Unfortunately there isn't a simple answer to all this. It's a very fine line.

As I see it....you have to pace and a Fitbit helps. But don't get trapped by it. If you stop an activity for a while, see if you can pick it up again, or do it in a different way.
i have a fit bit and while I have used it consistently for 6months I took a hiatus for a while (skin reaction). i now Have decided I would use it 1week every month to see what it's saying.

Essentially, My activities are directed by how I feel and not by what the fitbit says.
 

Little Bluestem

All Good Things Must Come to an End
Messages
4,930
I had a specific test done last year at the Breakspear here in the UK on my autonomic nervous system and it showed I had less than 50% of the normal amount of oxygen in my cells and slightly too high carbon dioxide.
I was reading the older posts and this caught my attention. Do you know what kind of test was done? I use a pulse oximeter to check my blood oxygen. I have read that we can have tissue oxygen that is lower that our blood oxygen.
 

Little Bluestem

All Good Things Must Come to an End
Messages
4,930
My activities are directed by how I feel and not by what the fitbit says.
Unfortunately, how I feel is not a good guide to what I can do. I feel like I can do a lot more than I can.

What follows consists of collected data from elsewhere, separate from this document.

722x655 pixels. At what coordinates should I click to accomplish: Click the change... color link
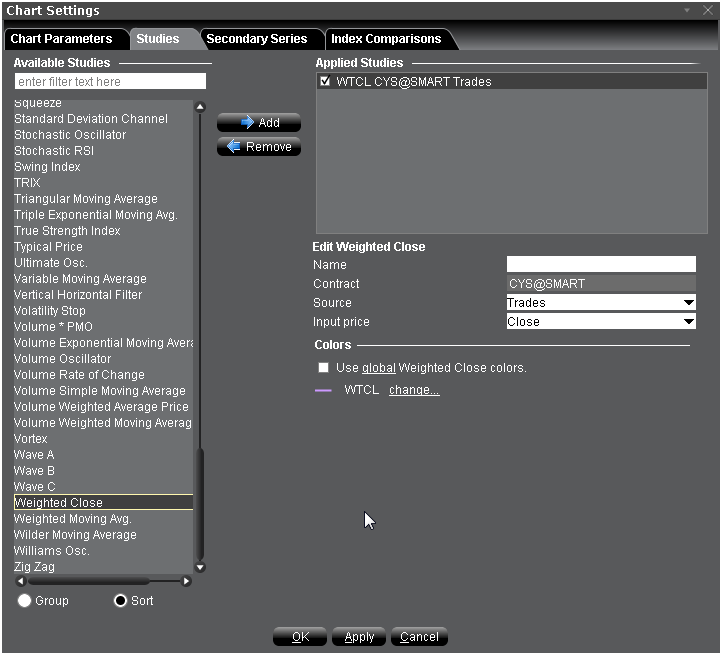point(414,390)
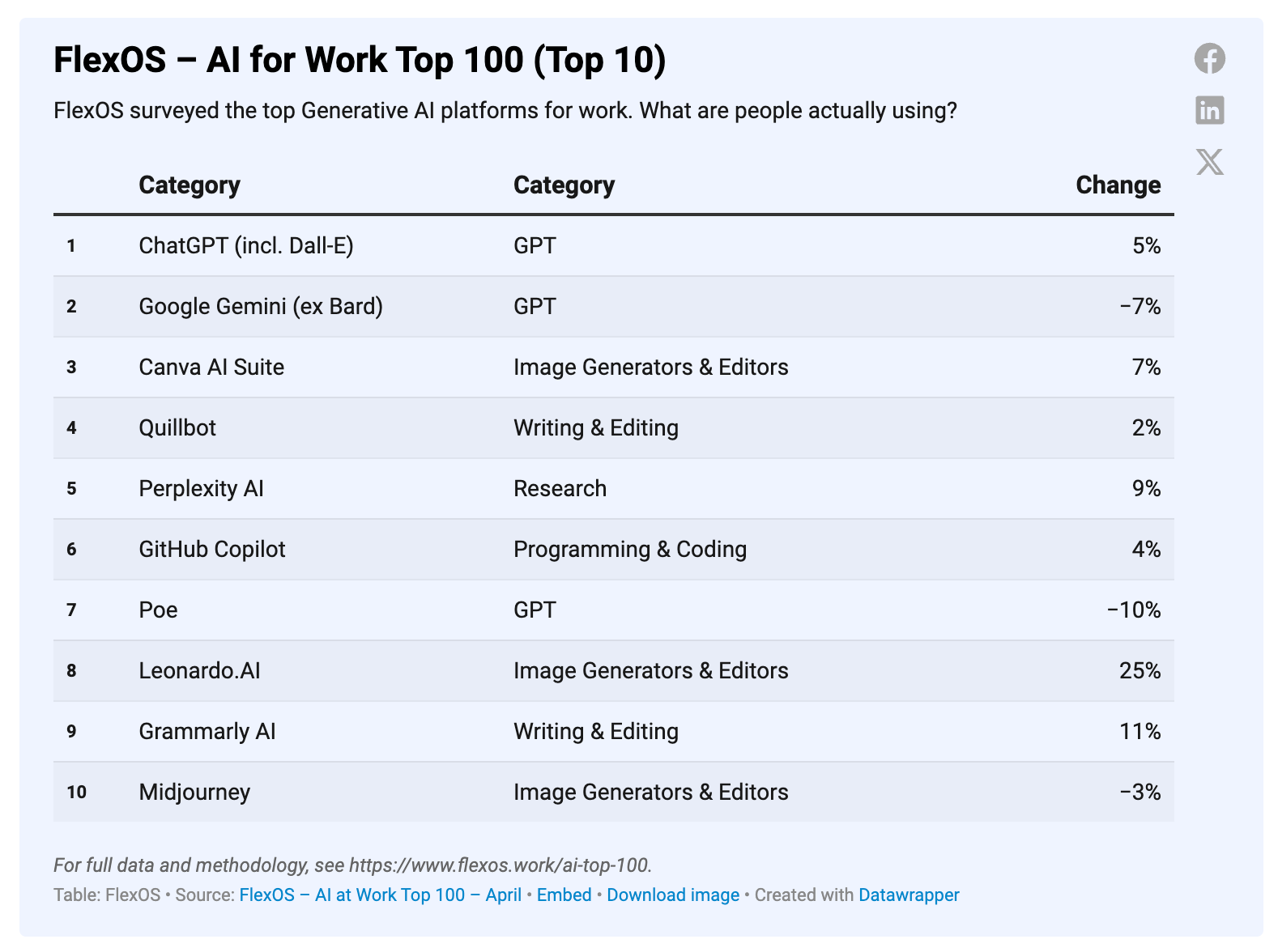Select the GitHub Copilot row
This screenshot has width=1278, height=952.
pos(212,549)
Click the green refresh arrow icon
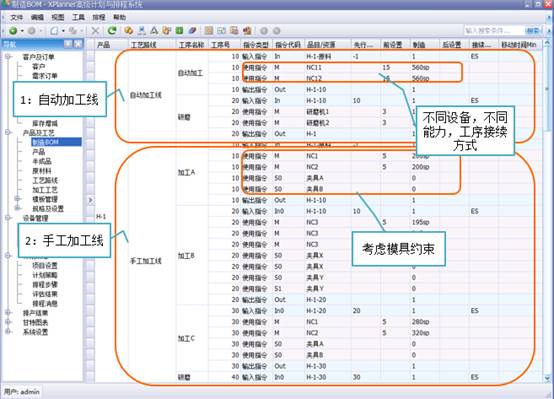 112,31
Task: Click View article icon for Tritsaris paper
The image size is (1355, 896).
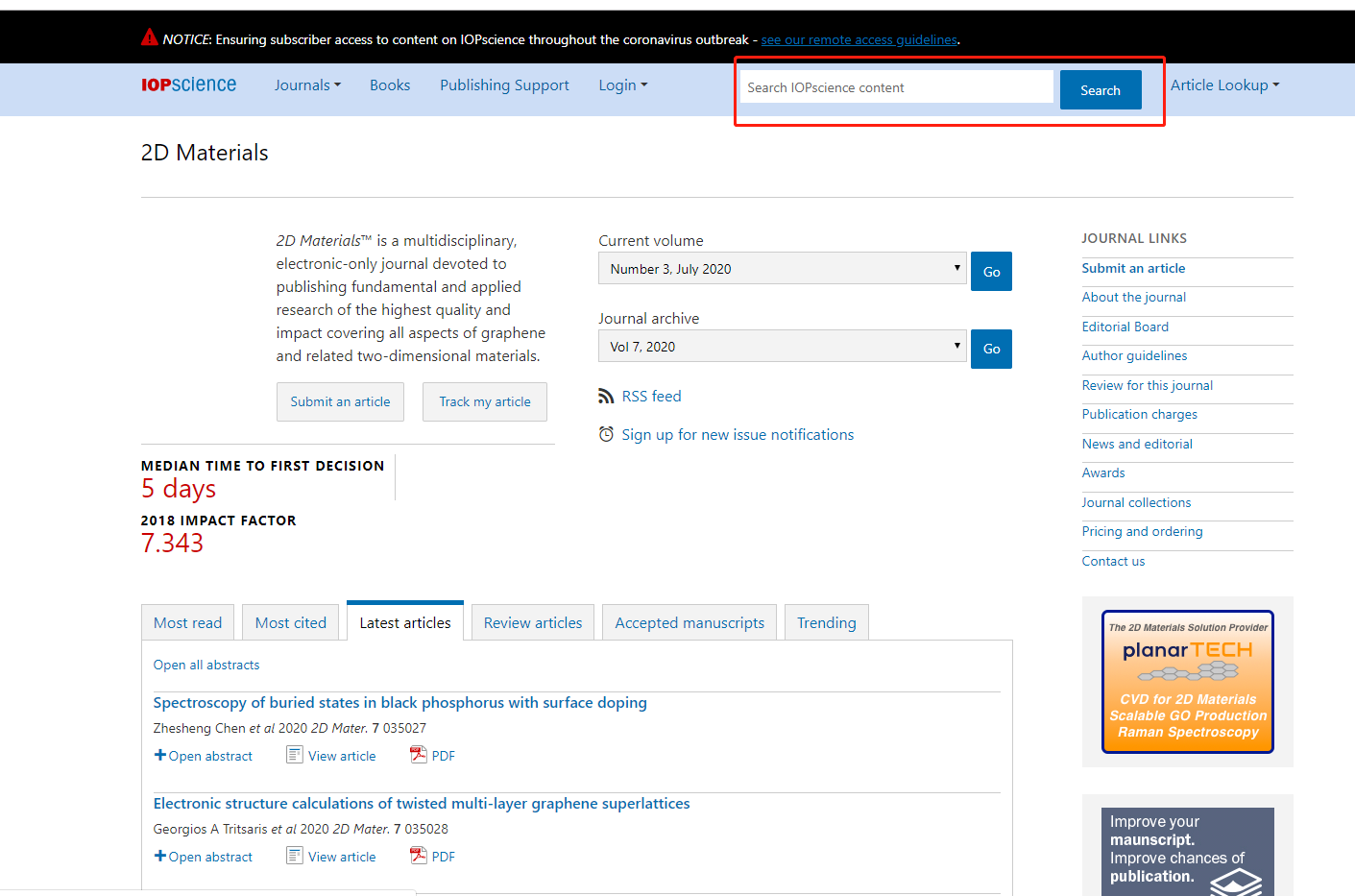Action: point(295,856)
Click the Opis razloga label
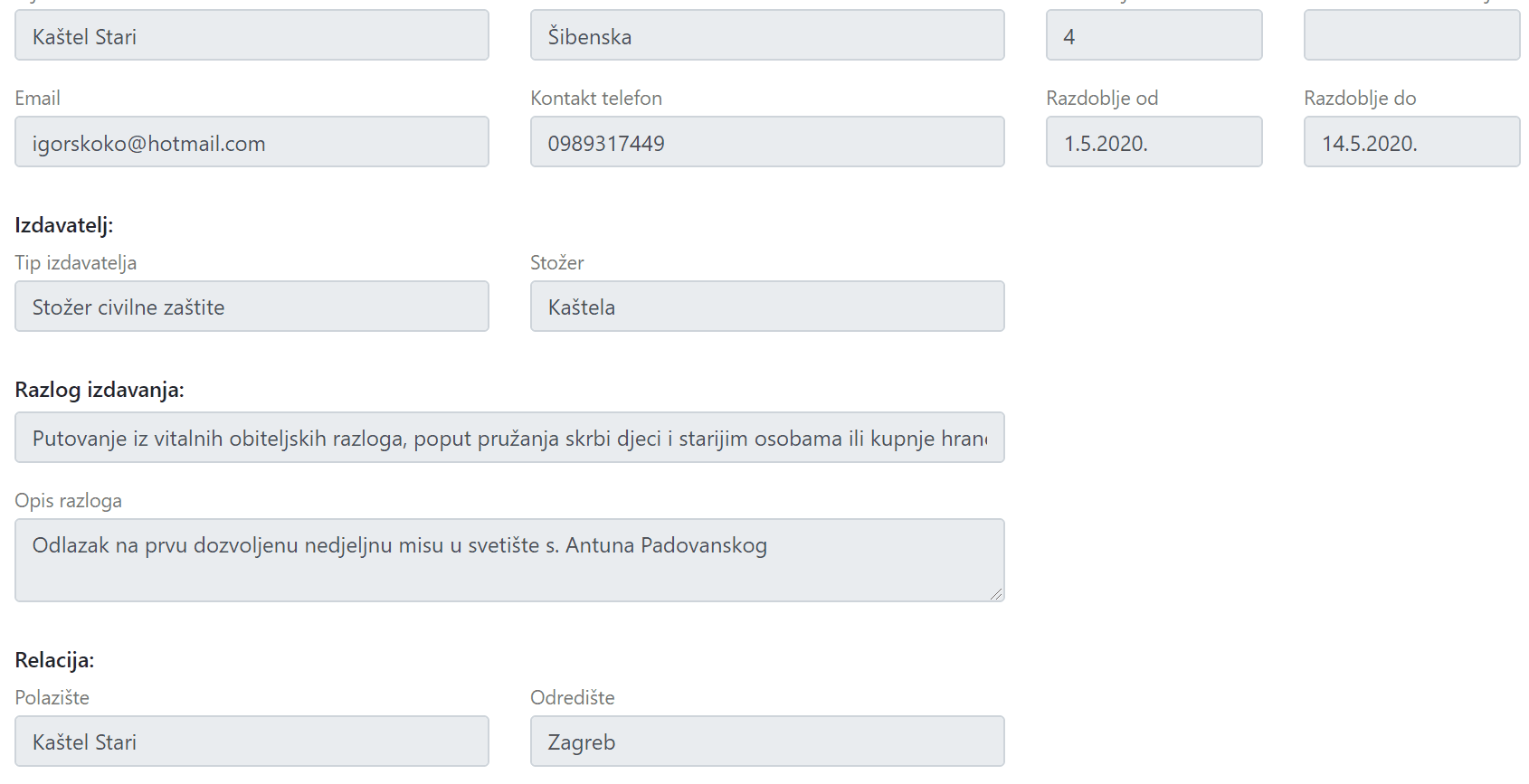 click(x=69, y=501)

When I first got a pulse oximeter, I was amazed at how quickly and how high my heart rate went up. I did then understand why I would feel so wiped out after I thought I had not done much. I plan to get an anaerobic threshold test done and use a heart-rate monitor.


I can see how a pedometer could also be useful. If you go back to bertiedog’s Sep 27, 2013 post, you can see how she used a graph to stabilize her activity level and get rid of the push-crash cycles.

ETA: I am not saying that going by how you feel is not good if it works for you. Just that it does not work for all of us.